10 points to the geek who figures out where the title of my post came from. This is in response to
Christiana's post about a
Dean's World post. Whew! The response was getting long, so I decided to post here. Anyway...
Evolution, God, and the education system in one post? And just today I was thinking of posting an essay I wrote in a class called "Relgion and Science: Friends of Foes?" about some of my own views. Though, after this, I may save that for another day. I've already talked briefly about my
own beliefs. Here's more.
A lot of the things you learned in school, particularly early on, were exaggerations, oversimplications, and sometimes not even true (think "put a comma at each natural pause" - lies!). This is a consequence of trying to cram a lot of information into a small amount of time, trying not to confuse the students with too much information or too much uncertainty, and not encouraging critical thought in the classroom. All scientific theories are taught as facts in the classroom because it's too complicated to say "This is the theory of gravity. Here is the evidence. Now here is the evidence that gravity might not be the whole story (can't find graviton particle, the need for dark matter and dark energy to explain why we don't see behaviours we expect based on our understanding of gravity, etc.)." Evolution is not as chock full of evidence in its favor as gravity, obviously. But when people say something is "just a theory", they forget (or don't know) that in the scientific community, a theory holds much more weight than what the average person thinks of as a theory. It is something that has been tested and scrutinized. What the average person calls a theory is, in the scientific world, a hypothesis - unproven conjecture.
Part of evolution's problem is that the scientists doing the public cheerleading are poisoning the debate with their own non-scientific beliefs. By saying that evolution disproves God, they shut down true, constructive debate on the issue. Evolution is a scientific theory that must be held up for scrutiny. Scientists who say anyone who would question it is a fool or worse have commited the closest thing to a sin that science will recognize, turning a scientific theory into an article of faith.

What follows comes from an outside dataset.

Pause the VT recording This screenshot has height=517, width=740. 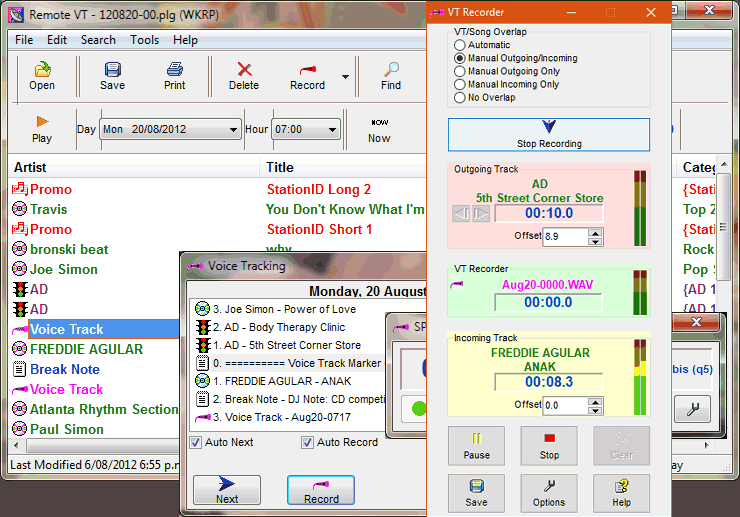click(477, 445)
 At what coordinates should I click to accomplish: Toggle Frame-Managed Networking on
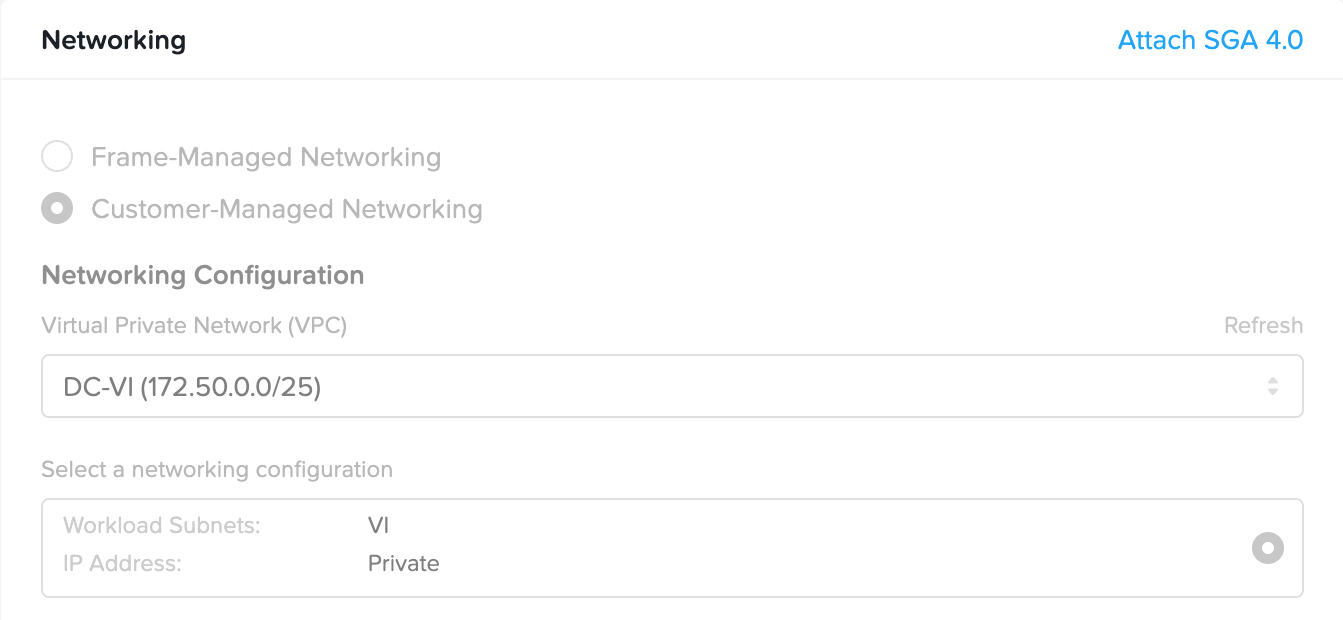tap(57, 156)
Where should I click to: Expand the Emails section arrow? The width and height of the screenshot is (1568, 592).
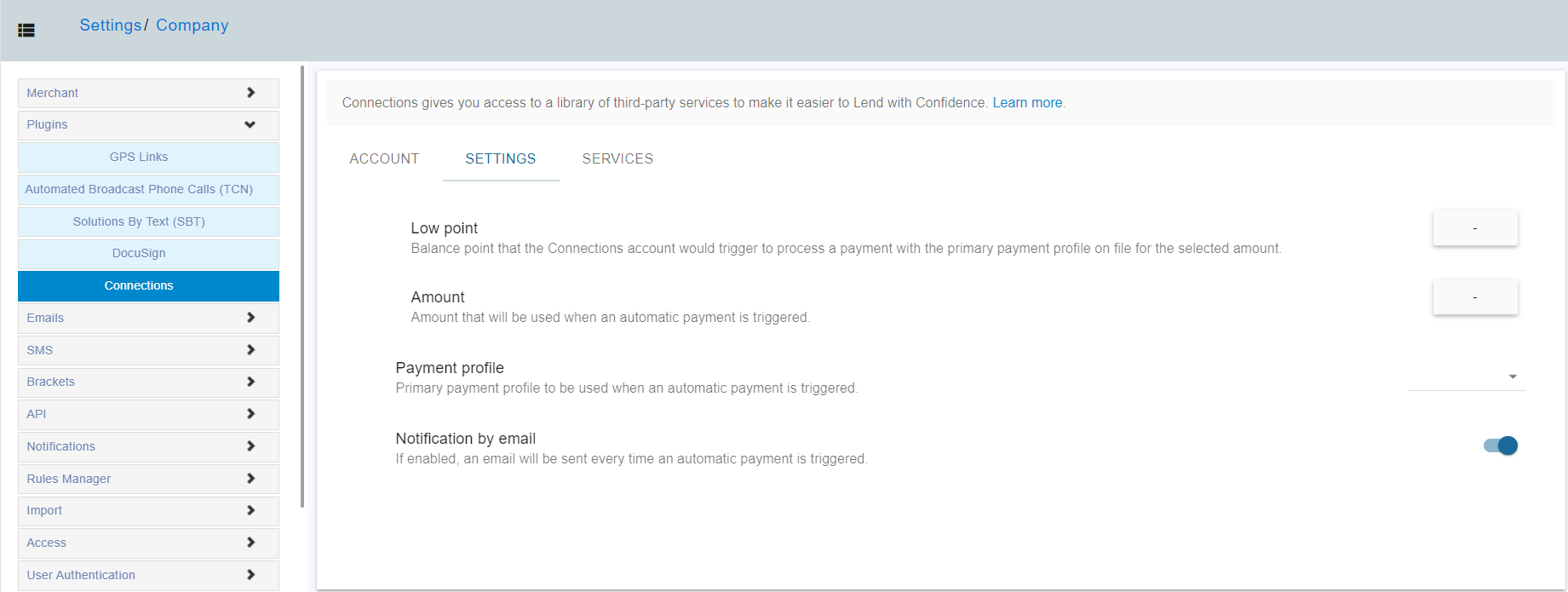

My experience on the creationist side is that it is merely an arguement against evolution. And if evolution isn't true, they say, it must be God. The existence of God being a non-falsifiable article of faith, it is not a scientific theory. Evolution is not perfect, but it is the best we have until the scientists willing to question it beat something better out of all the data. Belief in God in conjunction with evolution (or another theory) is fine so long as you recognize that it is faith, not science. The same goes for belief in God's non-existance. Believe all you want that the physical world is all there is and that science is the only path to truth, but recognize that that belief is also an article of faith.